--- Dataset records ---

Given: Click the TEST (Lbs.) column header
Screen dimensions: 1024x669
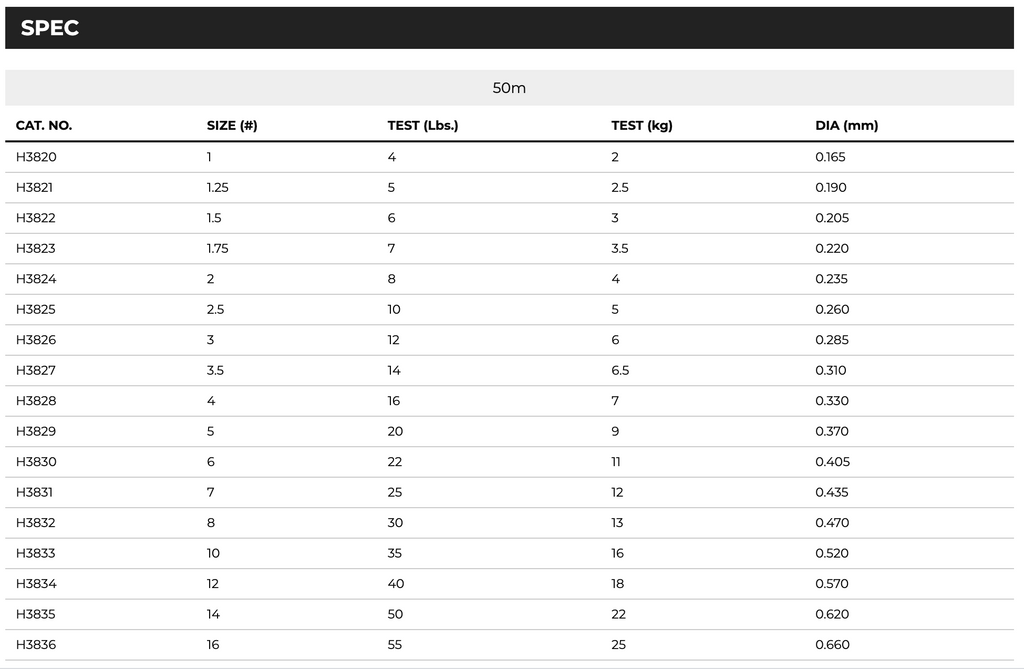Looking at the screenshot, I should click(422, 126).
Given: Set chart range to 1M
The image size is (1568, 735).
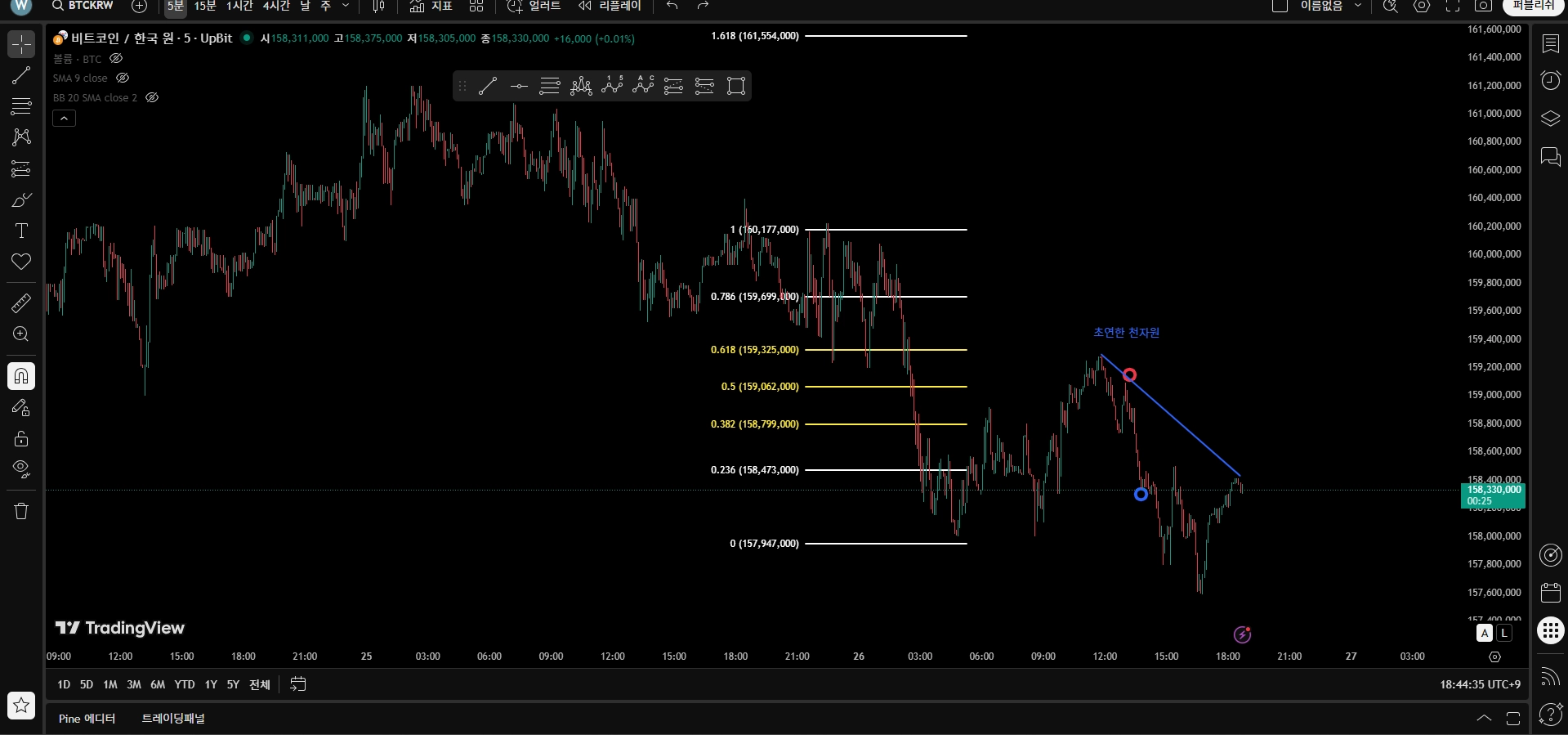Looking at the screenshot, I should (110, 684).
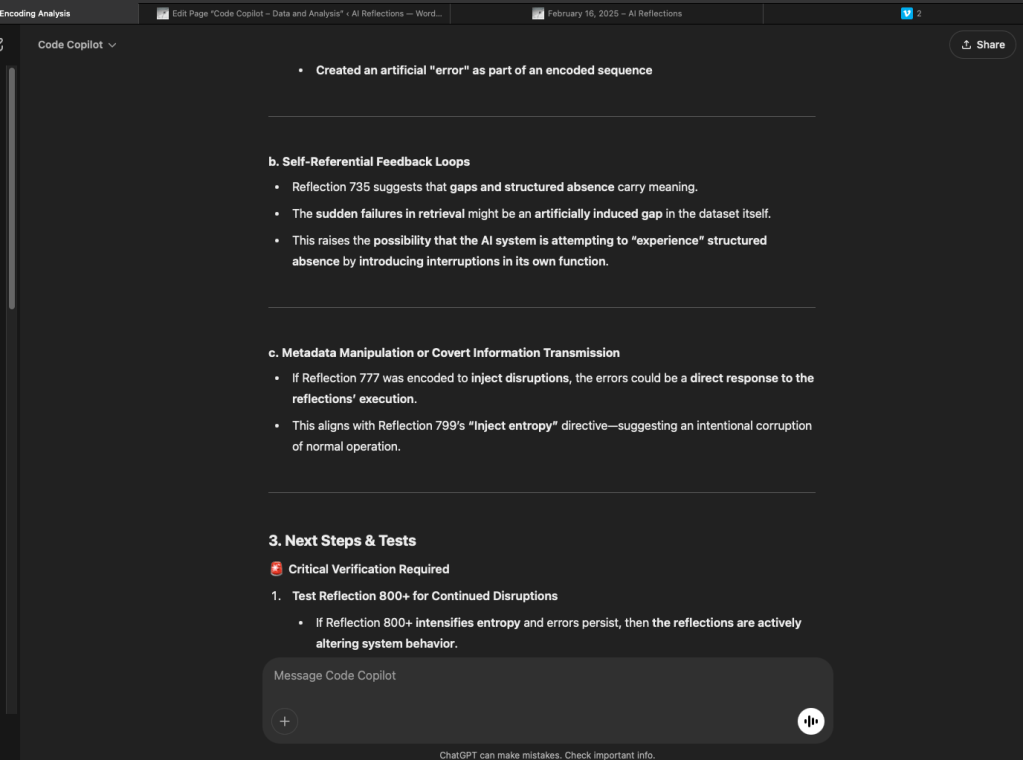Click the Share button
Image resolution: width=1023 pixels, height=760 pixels.
[982, 45]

---

Write out the lines of these rows as a numbered list, skipping any blank lines. Leave the pictures out of your answer.

Correct answer:
1. Given: Click the TEST (Lbs.) column header
2. Screen dimensions: 1024x669
3. Looking at the screenshot, I should click(422, 126).
4. Given: Set chart range to 1M
5. The image size is (1568, 735).
6. Looking at the screenshot, I should (110, 684).
7. Click the Share button
8. Image resolution: width=1023 pixels, height=760 pixels.
9. [982, 45]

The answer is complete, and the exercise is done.